◆ **SOURCE PASSAGE**
┄┄┄┄┄┄
Breaking Bad (Photo courtesy of Usrula Coyote/AMC)

In the summer issue of this magazine, I wrote about how television is written and some of the ways that a screenwriter might break into writing for television — starting as an assistant in the writers’ room, fellowship programs, being hired directly to staff and selling a pitch or a pilot. As I noted in conclusion, whichever route you take, it all starts with a great pilot — that’s the sample that your agents will use to put you up for staffing, that’s the usual application piece for fellowships, and that’s even what assistants submit for consideration. So what exactly is a pilot, and what makes a great one that will stand out to showrunners and development executives?

What is a pilot?

The pilot is the first script for a potential television series. It’s written in the same screenplay format as a feature film, but doesn’t hew to three-act structure the way most traditional feature films do. Television drama (hour long) is typically constructed with a teaser (a short pre-credits scene or two) and five acts, each ending on a distinct, exciting or cliffhanger-type “act break.” (Note that this article will focus on hour-long dramas, and not half-hour shows or comedies.) Act breaks in a pilot for network shows are usually noted in the body of the writing, though serial dramas for cable often skip noting the act breaks. (Act breaks occur where commercials will come in.) A one-hour drama script will usually be between 55 to 65 pages.
┄┄┄┄┄┄
◆ **WHAT TO WORK ON**
[a] From the article on television pilots, extract the passage from "Breaking Bad (Photo" up to and including "and development executives?".
[b] Extend the article on writing television pilots, picking up after its last sentence.
The material that comes next has no connection to the article on television pilots.

◆ **SOURCE MATERIAL**
┄┄┄┄┄┄
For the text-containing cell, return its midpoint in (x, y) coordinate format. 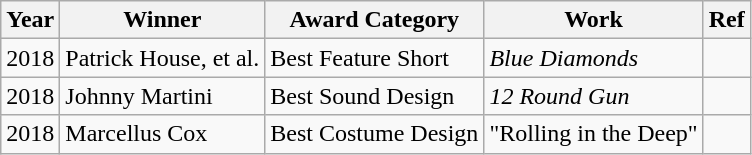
┄┄┄┄┄┄
◆ **EXPECTED ANSWERS**
[a]
Breaking Bad (Photo courtesy of Usrula Coyote/AMC)

In the summer issue of this magazine, I wrote about how television is written and some of the ways that a screenwriter might break into writing for television — starting as an assistant in the writers’ room, fellowship programs, being hired directly to staff and selling a pitch or a pilot. As I noted in conclusion, whichever route you take, it all starts with a great pilot — that’s the sample that your agents will use to put you up for staffing, that’s the usual application piece for fellowships, and that’s even what assistants submit for consideration. So what exactly is a pilot, and what makes a great one that will stand out to showrunners and development executives?

[b]
I asked Zach Cox, a manager at Circle of Confusion who represents a lot of television writers and creators (and, disclosure, represents me), how pilots differ from features, and what he’s seen in terms of benefits and challenges for feature writers transitioning to writing pilots. He said that the first thing he points out to feature writers is “the idea that you don’t have to fit in a whole character arc in the pilot. The pilot is about setting up the world, character and where these characters are headed within the world, and how it affects each other and subsequent decisions. The prevailing wisdom, whether you believe it or not, is that the pitch for Breaking Bad started with, ‘How does Mr. Chips become Scarface?’ In a movie you would have to show the whole growth from Mr. Chips to Scarface in two hours (more or less). In TV, you get to explore every nuance, every decision and every relationship related to that one arc.”

I recently finished writing my first pilot, and Cox also nailed something else I didn’t realize myself until I was deep in the writing process. “I see a lot of feature writers try to fit way too much in the pilot,” he told me. “Let it breathe a bit. Let the characters carry the show on their backs. Set pieces are great, but don’t get so bogged down in those that you forget to make us fall in love with your characters.”

As I learned by writing my pilot, it’s not a one-hour feature with a neat ending, and it’s not the first half of a feature, either. It’s a tricky, challenging balancing act where you need to introduce characters that we’re going to care about and want to follow; a world that’s fresh, new and exciting; compelling stakes and themes; and a sense, in those 60 pages, that these characters and this world can provide the fertile terrain for five seasons or more of conflict, excitement and content.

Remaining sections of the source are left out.